青都雄が言っていたように都雄が殺すためだけに仕組まれた存在だとして、AOUのジェイデンやコーシュカと殺し合いになるのは戦争だけでは説明が付かない。ガントレットナイトという存在自体、たとえばエネルギーを得るための「道具」であり、もともと全員殺されてしまう予定……という可能性も高いように思う。本人が望んでなくても藤治郎による外的操作が可能であり、かつおそらく彼の中にはジェストレスの人格もある(前記事参照)。
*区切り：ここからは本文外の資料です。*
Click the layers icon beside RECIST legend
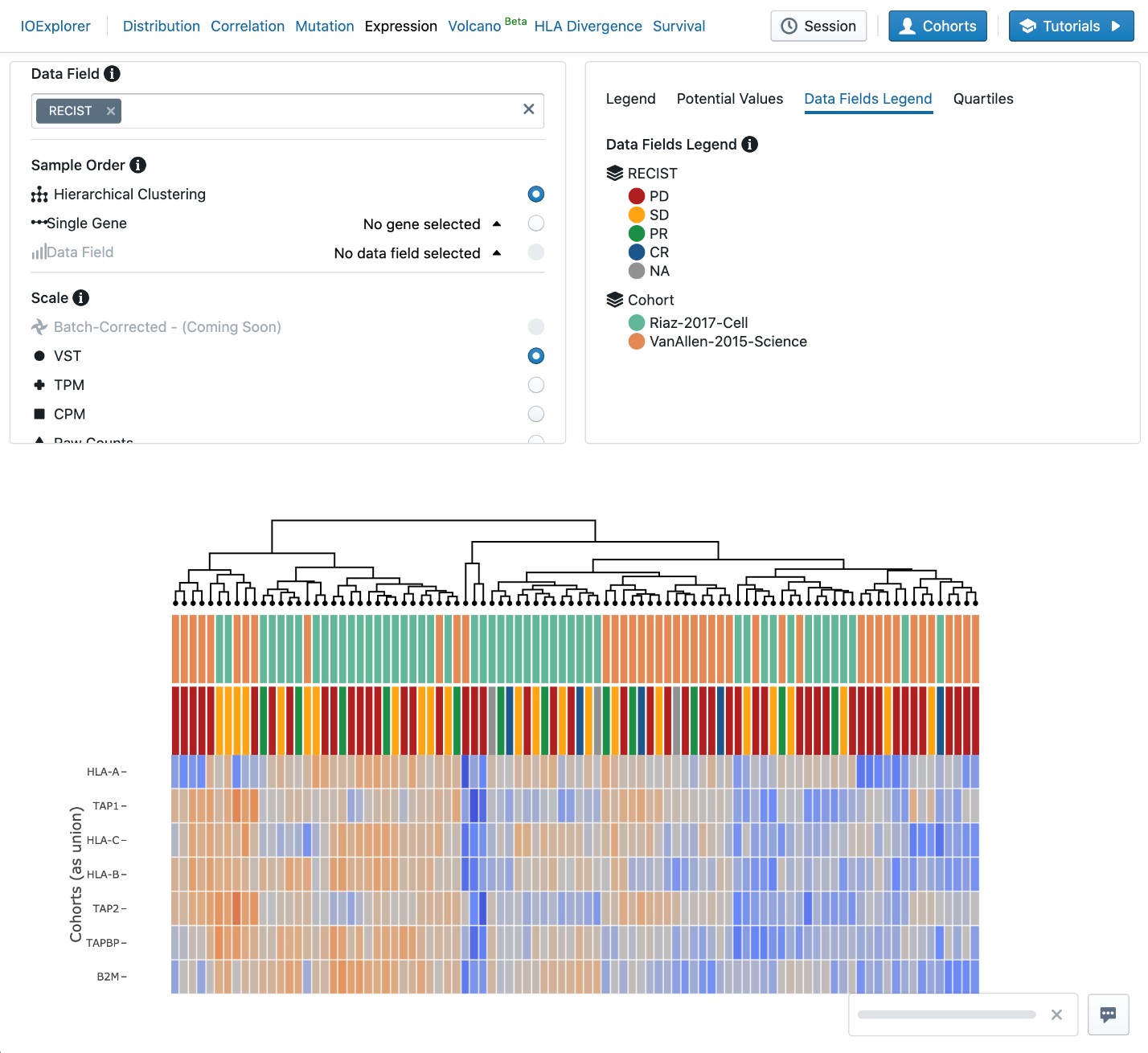1148x1053 pixels. click(x=613, y=171)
ここまで考えると状況は完全に「詰み」に見えるが、模範的救世主らしからぬ彼にはとても人間らしい弱点がある。相棒のジェイデンである。
プライベートや進路に関する重要な決定でさえ他人の意見を優先させてしまいがちな都雄が、珍しく自己主張をして調和や救世を後回しにしているシーンがある。
・ジェイデンがミャオと出会って都雄への対応を変えた時
・ミャオが戦争前だからとそんな気持ちになれなくなり始めてるクリスマスデートについて「ジェイデンが楽しみにしてる」と伝えた時
・フラグメント12兄弟の日
である。
都雄のジェイデンに対する気持ちがどのような性質のものであれ、これは完全に「救世主さまらしくない人間らしい弱み」たりうるレベルのものである。
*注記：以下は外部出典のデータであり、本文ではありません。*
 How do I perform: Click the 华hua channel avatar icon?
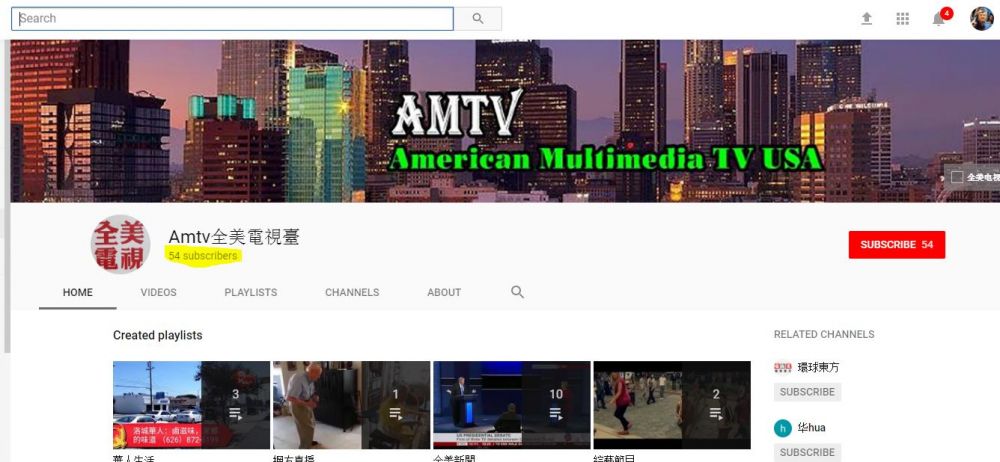783,428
都雄は仮に操られてジェイデンと殺し合いになったところでジェイデンを殺せるのか? どうしても殺し合いになったとしても、何とか抗ってジェイデンだけは生き残すように思う。CPPの身体をコントロールするスポット人格は、積極的に明け渡す以外に精神状態などで大きく左右される。
逆に、相棒であるジェイデンも、もし仕向けられて殺し合いになったところでシンプルに都雄を殺せるとはとても思えない。この相棒、都雄の地位などとはまったくの無関係な好意を寄せている。ジェイデンは、
・本国での飛行禁止→たぶん本国に戻っても居場所ない?
・工場生まれで親はいない
・AOUの歪んだ教育方針の中「天才」として過剰に持ち上げられて育ったせいでボッチ
ヘラヘラした振る舞いに反して、都雄がいないと超絶孤独なのである。そして次回でどうやら世界に「何か」する……たぶん《地獄》を生み出している。ということであれば、動機は都雄のことに間違いないだろう。つまり、「救世主」が「救世主」としての役割を果たす=死なないように総力をあげて食い止めていると考えられる。
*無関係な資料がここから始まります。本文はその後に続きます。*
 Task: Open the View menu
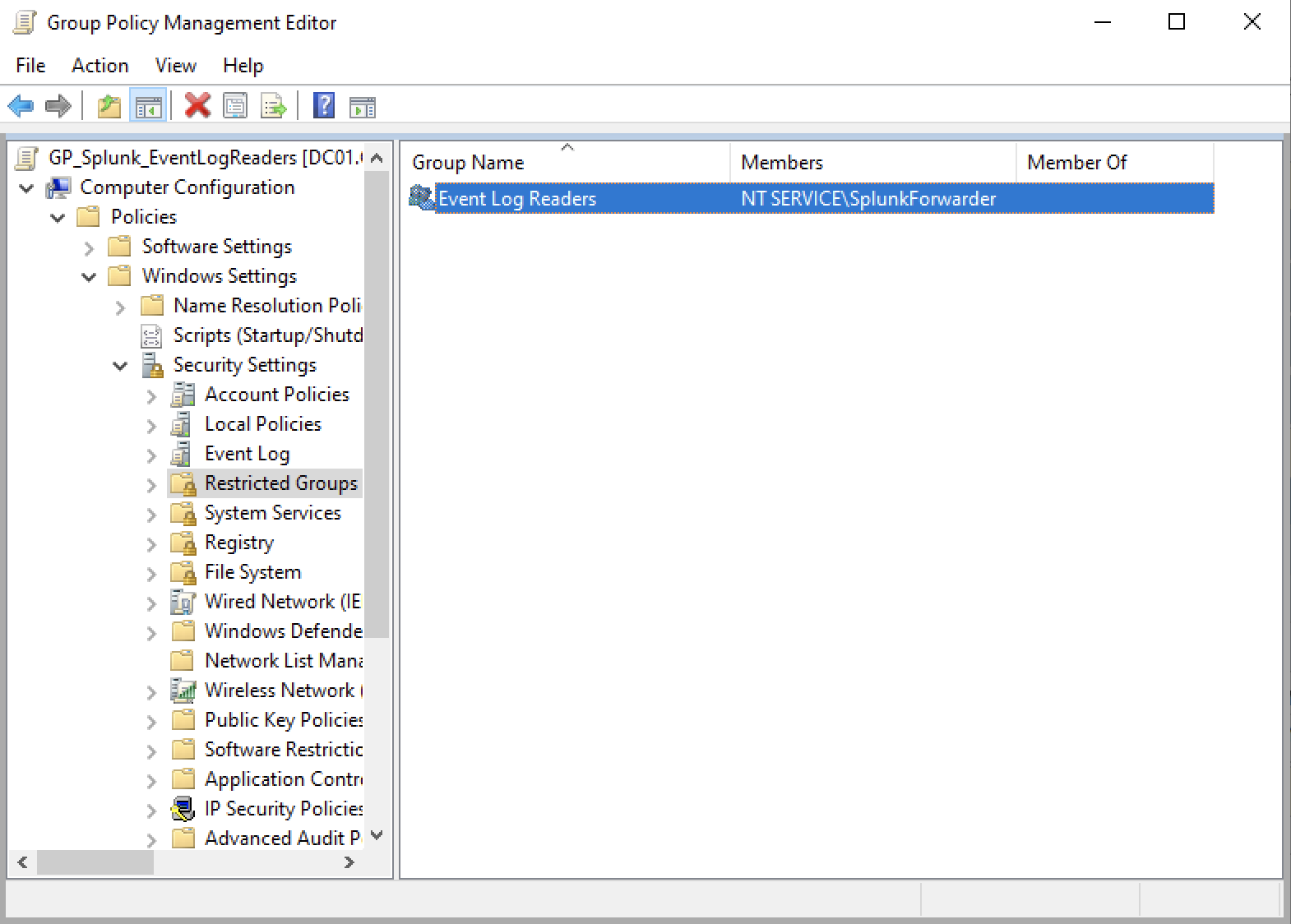click(x=175, y=66)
「地獄の果てを生き残るに足る理由などないのだけれど君が笑う」
「幾度血を流したとて君は汚れてなんかいない」
この辺りのフレーズとも合致するように思う。
都雄を救世主たらしめないようにする試みはジェイデンだけでは難しいように思うが、「優れたガントレットナイトになるよう英才教育を受けさせた」彼の父親も、都雄のことを息子として愛している部分がしっかりと感じられるように描写されている。元嫁と一緒に都雄を何らかの手駒にしているとしても、最後の最後まであがいて息子を犠牲にせず済むような方向を模索しており、ゆえに単独行動が多いのではないだろうかと感じる。マヤのいたパーティーで若い女の子が搾取されるのに眉をひそめていた彼は親心を持つまっとうな先人で、自らの息子を犠牲にすることは、なるべく避けたい選択肢だと思うのだ。
以上の伏線からキコニアの核心は「救世主となるべく育てられた都雄が、おのれの定められた運命の中で唯一運命とは無関係に出会ったジェイデンに対する人間らしい感情を捨てきれなかったせいで、ジェイデンの泥臭く人間らしいあがきから救世主として潔く死ぬことを許されず、生身で空を自由に飛ぶガントレットナイトの力は失われ堕天して、現世という地獄の中で人間らしく生きるまでの物語」なのではないかと感じる。
キコニア、現状では非常に地獄で未来への希望をへし折るような描写が目立つが、張り巡らされた伏線に目を向けると、とても美しい人間讃歌のメッセージとなり得るものであるように感じてならない。この物語がどのような結末を迎えていくのか、とても興味深い。